# GIVEN RECORDS start

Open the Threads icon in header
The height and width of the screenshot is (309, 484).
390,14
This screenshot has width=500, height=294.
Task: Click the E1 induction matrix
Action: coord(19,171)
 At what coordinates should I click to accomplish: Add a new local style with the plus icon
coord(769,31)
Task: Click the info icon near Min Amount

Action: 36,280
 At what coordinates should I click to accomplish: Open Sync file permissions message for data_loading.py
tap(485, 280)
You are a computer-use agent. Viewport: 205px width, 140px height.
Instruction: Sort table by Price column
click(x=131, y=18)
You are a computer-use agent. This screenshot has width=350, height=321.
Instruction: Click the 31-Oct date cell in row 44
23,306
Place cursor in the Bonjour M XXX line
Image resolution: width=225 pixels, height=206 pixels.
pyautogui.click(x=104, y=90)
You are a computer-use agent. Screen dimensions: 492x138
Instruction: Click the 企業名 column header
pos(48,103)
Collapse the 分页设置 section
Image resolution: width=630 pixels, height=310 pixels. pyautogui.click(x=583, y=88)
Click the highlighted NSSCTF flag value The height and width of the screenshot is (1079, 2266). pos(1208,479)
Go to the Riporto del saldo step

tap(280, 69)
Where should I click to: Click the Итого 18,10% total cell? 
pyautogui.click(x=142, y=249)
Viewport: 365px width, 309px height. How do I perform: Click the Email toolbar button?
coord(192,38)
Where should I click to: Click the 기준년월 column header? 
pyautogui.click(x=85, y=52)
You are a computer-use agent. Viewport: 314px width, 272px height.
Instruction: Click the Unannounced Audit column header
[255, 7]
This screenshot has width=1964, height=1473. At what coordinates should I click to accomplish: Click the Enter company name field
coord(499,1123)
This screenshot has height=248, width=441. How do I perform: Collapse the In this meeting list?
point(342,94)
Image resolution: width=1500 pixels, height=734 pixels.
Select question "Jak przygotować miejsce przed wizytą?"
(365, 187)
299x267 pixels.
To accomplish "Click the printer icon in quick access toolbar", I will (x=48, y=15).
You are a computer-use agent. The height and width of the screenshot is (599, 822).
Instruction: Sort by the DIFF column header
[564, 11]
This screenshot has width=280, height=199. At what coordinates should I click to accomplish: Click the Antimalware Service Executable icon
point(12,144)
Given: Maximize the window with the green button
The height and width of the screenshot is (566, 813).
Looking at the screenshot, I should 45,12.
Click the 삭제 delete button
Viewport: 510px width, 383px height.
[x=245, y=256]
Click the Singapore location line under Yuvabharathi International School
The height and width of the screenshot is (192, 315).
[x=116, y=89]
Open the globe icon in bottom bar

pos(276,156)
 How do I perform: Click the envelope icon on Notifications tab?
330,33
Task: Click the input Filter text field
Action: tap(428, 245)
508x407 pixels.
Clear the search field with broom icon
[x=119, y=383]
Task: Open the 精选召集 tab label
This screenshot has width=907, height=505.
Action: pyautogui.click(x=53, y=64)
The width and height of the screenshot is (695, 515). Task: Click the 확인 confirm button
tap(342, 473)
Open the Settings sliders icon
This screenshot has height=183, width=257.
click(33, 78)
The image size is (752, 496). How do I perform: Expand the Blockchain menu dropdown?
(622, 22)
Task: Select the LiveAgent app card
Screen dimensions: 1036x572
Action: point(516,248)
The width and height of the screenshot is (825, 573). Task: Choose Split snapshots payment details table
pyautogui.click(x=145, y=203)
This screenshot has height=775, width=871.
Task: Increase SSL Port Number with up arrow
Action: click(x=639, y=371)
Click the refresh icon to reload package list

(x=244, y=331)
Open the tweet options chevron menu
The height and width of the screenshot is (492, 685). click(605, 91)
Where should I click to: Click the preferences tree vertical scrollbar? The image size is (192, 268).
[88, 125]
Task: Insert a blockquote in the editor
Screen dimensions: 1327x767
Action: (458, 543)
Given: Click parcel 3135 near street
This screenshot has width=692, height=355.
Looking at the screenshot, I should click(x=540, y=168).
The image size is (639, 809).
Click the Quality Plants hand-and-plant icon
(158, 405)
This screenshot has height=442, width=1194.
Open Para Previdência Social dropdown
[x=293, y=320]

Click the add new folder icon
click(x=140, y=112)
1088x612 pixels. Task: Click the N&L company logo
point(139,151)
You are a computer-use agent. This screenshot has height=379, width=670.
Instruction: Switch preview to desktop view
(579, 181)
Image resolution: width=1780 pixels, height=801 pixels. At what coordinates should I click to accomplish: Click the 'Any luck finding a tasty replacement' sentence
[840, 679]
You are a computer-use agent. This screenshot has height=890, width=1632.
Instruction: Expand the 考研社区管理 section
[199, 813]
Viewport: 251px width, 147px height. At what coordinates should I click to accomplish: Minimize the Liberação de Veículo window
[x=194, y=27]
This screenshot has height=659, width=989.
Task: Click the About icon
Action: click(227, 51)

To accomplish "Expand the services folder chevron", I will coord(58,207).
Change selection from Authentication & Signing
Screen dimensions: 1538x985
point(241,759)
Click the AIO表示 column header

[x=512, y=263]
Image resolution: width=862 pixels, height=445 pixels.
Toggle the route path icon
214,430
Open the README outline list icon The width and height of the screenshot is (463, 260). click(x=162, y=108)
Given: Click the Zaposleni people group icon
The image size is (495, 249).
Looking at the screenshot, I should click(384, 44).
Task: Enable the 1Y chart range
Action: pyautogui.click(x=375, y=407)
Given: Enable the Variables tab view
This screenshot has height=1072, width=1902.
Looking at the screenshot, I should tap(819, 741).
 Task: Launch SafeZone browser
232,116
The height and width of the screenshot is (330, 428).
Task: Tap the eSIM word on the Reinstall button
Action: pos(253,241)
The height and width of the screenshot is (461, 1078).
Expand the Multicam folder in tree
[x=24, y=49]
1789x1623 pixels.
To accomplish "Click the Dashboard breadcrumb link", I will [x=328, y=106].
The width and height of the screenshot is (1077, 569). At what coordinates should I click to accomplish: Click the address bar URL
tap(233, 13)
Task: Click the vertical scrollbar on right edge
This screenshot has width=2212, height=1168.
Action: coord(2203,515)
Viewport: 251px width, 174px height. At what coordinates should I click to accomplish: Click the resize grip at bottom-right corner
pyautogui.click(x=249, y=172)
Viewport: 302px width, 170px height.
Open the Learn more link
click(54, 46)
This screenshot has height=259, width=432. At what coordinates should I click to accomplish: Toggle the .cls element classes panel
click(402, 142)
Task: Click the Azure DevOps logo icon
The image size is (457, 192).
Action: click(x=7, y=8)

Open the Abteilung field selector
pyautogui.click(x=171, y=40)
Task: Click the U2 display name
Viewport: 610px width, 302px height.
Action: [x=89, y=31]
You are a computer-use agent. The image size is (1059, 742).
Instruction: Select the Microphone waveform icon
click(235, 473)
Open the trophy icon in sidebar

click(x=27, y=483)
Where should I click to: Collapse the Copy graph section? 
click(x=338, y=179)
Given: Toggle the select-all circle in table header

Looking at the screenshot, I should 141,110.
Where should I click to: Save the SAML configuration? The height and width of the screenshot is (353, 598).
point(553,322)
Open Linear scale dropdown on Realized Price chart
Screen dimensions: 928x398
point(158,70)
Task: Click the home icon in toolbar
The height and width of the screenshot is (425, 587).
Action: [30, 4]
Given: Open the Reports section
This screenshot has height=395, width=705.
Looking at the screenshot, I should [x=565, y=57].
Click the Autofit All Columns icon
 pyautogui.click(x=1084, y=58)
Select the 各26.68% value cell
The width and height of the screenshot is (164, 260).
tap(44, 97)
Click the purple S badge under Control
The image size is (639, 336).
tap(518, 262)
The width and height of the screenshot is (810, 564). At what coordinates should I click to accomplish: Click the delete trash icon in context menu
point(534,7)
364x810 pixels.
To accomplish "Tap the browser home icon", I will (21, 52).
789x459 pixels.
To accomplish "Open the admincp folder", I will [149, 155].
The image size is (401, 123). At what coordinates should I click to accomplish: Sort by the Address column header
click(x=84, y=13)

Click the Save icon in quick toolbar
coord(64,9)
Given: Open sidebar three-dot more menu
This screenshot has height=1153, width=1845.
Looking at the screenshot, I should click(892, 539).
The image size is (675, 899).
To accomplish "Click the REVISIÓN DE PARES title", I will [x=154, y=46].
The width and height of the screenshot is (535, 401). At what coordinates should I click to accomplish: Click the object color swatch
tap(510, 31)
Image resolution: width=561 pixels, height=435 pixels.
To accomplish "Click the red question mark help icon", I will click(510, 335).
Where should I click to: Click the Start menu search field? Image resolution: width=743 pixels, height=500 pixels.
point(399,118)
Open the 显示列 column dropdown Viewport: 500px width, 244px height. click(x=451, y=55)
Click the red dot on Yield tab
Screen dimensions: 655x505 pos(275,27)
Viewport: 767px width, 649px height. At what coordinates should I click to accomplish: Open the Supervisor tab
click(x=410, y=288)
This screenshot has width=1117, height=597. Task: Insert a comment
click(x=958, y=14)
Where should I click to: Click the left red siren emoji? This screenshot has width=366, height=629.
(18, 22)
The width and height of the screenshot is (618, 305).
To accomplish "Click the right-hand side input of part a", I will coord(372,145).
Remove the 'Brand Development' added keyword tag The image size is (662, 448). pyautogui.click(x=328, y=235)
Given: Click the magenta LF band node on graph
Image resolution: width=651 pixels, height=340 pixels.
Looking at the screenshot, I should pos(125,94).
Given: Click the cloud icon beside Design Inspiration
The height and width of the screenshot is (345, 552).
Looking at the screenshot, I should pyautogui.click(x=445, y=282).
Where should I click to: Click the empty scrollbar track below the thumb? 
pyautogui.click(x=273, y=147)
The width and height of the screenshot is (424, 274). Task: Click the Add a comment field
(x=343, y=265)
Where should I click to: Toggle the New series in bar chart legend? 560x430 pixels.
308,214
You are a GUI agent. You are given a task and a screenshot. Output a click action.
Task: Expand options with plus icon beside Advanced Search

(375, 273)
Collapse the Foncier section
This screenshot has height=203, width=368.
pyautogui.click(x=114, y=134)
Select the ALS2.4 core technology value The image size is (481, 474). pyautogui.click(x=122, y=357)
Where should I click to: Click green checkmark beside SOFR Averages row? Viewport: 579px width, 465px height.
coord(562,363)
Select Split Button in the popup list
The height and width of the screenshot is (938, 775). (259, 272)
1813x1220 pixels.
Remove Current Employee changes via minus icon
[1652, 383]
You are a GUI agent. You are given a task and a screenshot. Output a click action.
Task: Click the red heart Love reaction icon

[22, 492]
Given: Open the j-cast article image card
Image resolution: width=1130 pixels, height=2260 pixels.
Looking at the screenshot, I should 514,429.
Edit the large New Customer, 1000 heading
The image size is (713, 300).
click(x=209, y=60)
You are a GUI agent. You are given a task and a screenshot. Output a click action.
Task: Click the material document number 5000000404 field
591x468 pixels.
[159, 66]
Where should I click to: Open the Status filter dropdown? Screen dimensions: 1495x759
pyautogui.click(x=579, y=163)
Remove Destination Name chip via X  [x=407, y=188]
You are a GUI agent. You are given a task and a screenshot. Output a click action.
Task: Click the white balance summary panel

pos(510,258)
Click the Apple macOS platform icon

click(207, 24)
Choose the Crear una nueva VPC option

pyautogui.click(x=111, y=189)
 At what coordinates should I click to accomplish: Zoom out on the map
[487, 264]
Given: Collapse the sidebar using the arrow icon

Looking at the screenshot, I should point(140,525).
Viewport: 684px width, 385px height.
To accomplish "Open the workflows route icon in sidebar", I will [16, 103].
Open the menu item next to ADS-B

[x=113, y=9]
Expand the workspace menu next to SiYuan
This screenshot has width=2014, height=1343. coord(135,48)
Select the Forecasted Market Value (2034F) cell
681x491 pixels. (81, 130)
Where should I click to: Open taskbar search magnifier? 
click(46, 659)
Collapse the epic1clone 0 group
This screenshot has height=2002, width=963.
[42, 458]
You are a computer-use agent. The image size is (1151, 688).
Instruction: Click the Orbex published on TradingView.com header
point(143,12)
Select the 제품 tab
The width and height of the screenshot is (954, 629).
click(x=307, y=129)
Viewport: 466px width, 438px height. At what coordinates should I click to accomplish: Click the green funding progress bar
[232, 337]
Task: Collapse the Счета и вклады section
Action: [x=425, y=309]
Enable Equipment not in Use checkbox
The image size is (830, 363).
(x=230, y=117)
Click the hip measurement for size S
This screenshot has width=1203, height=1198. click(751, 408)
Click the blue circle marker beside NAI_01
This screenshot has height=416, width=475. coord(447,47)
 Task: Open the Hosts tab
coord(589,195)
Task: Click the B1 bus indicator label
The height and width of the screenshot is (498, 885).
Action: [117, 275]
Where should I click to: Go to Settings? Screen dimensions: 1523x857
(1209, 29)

# GIVEN RECORDS end

▸ REQUIRED TASK
Copy out the lines of the material above word for word, beginning at the line that contains "Open the trophy icon in sidebar" and ending after the line that contains "will (21, 52).".

▸ EXERCISE SOLUTION
Open the trophy icon in sidebar

click(x=27, y=483)
Where should I click to: Collapse the Copy graph section? 
click(x=338, y=179)
Given: Toggle the select-all circle in table header

Looking at the screenshot, I should 141,110.
Where should I click to: Save the SAML configuration? The height and width of the screenshot is (353, 598).
point(553,322)
Open Linear scale dropdown on Realized Price chart
Screen dimensions: 928x398
point(158,70)
Task: Click the home icon in toolbar
The height and width of the screenshot is (425, 587).
Action: [30, 4]
Given: Open the Reports section
This screenshot has height=395, width=705.
Looking at the screenshot, I should [x=565, y=57].
Click the Autofit All Columns icon
 pyautogui.click(x=1084, y=58)
Select the 各26.68% value cell
The width and height of the screenshot is (164, 260).
tap(44, 97)
Click the purple S badge under Control
The image size is (639, 336).
tap(518, 262)
The width and height of the screenshot is (810, 564). At what coordinates should I click to accomplish: Click the delete trash icon in context menu
point(534,7)
364x810 pixels.
To accomplish "Tap the browser home icon", I will (21, 52).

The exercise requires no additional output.